--- START ---

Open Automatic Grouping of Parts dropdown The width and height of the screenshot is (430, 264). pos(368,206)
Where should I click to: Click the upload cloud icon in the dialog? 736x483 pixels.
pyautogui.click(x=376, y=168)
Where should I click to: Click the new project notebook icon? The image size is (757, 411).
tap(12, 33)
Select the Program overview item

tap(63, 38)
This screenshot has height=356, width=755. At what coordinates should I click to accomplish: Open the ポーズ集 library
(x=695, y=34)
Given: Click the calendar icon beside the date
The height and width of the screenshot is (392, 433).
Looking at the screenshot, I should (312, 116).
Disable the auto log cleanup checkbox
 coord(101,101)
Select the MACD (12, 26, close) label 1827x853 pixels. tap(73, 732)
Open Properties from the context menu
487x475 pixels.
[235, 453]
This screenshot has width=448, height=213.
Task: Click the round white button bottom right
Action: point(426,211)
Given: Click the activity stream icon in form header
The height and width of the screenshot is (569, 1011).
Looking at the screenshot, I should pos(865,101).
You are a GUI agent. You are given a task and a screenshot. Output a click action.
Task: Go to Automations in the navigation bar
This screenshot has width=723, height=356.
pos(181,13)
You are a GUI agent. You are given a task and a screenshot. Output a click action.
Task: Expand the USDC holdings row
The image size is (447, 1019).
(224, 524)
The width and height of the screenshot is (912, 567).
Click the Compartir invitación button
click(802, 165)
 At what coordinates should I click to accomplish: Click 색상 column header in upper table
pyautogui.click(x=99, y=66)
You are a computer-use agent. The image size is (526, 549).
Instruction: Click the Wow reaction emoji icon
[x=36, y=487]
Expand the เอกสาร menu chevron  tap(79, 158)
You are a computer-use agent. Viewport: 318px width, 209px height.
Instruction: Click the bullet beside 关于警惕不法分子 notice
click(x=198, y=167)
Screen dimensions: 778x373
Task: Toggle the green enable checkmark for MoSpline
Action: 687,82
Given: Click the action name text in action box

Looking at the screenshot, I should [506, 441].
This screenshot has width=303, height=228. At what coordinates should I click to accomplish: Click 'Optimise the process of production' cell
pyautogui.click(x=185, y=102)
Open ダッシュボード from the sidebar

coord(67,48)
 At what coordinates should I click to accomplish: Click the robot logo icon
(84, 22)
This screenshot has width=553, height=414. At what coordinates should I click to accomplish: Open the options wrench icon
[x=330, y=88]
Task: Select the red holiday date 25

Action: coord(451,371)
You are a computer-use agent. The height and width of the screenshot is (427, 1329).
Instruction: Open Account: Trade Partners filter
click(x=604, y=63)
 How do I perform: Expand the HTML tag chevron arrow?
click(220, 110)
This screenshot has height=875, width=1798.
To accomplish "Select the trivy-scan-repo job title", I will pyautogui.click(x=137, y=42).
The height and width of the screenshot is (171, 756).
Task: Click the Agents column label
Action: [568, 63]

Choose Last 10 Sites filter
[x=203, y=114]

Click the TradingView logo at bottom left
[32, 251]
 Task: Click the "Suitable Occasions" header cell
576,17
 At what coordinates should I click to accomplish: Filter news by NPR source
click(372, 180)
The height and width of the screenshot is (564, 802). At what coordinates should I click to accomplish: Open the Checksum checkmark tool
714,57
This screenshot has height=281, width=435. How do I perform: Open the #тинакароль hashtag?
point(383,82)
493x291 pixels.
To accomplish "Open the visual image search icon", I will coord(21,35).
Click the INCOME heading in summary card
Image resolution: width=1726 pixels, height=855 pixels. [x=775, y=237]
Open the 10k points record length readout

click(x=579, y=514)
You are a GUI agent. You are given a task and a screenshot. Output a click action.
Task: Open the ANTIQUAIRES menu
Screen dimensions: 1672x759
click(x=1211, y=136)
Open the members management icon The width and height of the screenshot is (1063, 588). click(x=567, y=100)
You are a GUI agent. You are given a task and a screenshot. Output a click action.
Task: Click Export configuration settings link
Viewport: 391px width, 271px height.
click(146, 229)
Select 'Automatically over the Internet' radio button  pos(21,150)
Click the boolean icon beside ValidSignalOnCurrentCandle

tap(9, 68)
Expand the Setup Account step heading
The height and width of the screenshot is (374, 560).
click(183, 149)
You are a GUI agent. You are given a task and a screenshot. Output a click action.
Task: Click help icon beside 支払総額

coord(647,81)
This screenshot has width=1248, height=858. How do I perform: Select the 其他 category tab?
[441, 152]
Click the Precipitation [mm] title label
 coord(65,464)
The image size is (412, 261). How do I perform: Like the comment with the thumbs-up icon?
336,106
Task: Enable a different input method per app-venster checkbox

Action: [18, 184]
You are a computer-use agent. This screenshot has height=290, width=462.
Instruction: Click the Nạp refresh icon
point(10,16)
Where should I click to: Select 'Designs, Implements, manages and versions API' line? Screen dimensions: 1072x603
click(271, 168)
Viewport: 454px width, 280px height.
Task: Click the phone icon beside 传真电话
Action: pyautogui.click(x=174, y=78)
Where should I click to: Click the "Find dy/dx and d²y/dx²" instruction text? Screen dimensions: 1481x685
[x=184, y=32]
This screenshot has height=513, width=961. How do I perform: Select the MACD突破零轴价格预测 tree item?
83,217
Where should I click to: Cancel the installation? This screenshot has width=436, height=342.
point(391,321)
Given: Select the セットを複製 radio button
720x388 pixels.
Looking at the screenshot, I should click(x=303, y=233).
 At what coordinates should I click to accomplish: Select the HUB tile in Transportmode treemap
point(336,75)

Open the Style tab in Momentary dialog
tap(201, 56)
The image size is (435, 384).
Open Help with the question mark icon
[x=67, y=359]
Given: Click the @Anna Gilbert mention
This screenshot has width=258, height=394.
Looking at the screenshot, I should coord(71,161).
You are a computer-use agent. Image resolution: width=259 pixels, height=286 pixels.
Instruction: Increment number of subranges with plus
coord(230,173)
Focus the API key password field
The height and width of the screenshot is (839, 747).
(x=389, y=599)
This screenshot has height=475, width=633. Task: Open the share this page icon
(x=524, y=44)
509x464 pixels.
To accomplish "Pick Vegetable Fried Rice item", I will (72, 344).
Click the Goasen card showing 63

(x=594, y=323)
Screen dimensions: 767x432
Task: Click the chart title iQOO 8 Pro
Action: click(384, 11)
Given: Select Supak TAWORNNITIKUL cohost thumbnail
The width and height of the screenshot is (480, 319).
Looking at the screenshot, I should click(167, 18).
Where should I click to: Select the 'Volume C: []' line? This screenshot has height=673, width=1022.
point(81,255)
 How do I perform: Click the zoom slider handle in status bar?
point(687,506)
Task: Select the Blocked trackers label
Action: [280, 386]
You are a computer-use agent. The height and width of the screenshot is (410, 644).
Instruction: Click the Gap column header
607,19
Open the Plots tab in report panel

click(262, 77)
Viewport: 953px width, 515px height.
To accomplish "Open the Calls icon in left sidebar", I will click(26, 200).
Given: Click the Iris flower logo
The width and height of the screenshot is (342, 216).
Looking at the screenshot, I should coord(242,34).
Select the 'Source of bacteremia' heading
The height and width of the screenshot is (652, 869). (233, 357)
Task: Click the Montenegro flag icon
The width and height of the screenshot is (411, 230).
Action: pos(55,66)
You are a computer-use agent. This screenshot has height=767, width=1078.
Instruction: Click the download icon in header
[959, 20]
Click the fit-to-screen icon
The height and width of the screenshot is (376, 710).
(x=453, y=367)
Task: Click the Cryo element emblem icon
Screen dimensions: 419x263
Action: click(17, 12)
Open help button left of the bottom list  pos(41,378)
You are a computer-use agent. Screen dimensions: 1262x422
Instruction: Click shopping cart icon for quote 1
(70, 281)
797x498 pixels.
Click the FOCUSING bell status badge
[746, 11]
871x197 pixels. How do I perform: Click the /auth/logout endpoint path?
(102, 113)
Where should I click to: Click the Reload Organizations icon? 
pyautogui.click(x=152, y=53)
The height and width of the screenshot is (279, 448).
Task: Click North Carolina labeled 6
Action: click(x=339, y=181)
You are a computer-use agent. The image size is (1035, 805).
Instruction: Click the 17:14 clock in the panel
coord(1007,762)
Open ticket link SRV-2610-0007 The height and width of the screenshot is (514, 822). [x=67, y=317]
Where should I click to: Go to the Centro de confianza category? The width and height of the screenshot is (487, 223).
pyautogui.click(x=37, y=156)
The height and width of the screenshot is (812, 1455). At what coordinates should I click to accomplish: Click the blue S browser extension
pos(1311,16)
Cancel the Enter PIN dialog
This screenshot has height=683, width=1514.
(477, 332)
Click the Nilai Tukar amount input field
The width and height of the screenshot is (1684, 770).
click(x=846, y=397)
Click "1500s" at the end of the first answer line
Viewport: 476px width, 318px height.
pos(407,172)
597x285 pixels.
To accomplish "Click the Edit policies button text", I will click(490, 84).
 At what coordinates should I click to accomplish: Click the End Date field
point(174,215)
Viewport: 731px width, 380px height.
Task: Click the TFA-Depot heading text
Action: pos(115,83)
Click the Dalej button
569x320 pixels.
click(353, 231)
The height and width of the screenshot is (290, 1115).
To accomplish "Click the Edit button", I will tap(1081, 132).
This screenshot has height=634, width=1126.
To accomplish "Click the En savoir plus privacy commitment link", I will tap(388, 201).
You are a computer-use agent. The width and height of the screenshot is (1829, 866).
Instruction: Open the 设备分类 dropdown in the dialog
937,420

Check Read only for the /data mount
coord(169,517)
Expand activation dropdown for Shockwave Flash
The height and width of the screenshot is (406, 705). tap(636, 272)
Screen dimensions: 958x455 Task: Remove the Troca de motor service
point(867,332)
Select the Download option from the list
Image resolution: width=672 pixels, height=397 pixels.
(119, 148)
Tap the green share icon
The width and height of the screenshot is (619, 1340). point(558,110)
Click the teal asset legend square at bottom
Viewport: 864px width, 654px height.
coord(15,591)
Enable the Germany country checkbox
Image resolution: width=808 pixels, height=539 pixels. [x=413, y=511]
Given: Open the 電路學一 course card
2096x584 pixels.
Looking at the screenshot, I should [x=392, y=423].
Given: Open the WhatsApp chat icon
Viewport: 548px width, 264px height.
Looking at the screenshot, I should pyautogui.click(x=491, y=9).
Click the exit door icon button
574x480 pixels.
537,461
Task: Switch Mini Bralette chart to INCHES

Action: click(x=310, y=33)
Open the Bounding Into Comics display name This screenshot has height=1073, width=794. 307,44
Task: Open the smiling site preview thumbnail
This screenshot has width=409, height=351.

--- END ---

» Problem to work on: Copy out each line from the preceding entries that mentions the word "Edit".

» Answer space:
To accomplish "Click the Edit policies button text", I will click(490, 84).
To accomplish "Click the Edit button", I will tap(1081, 132).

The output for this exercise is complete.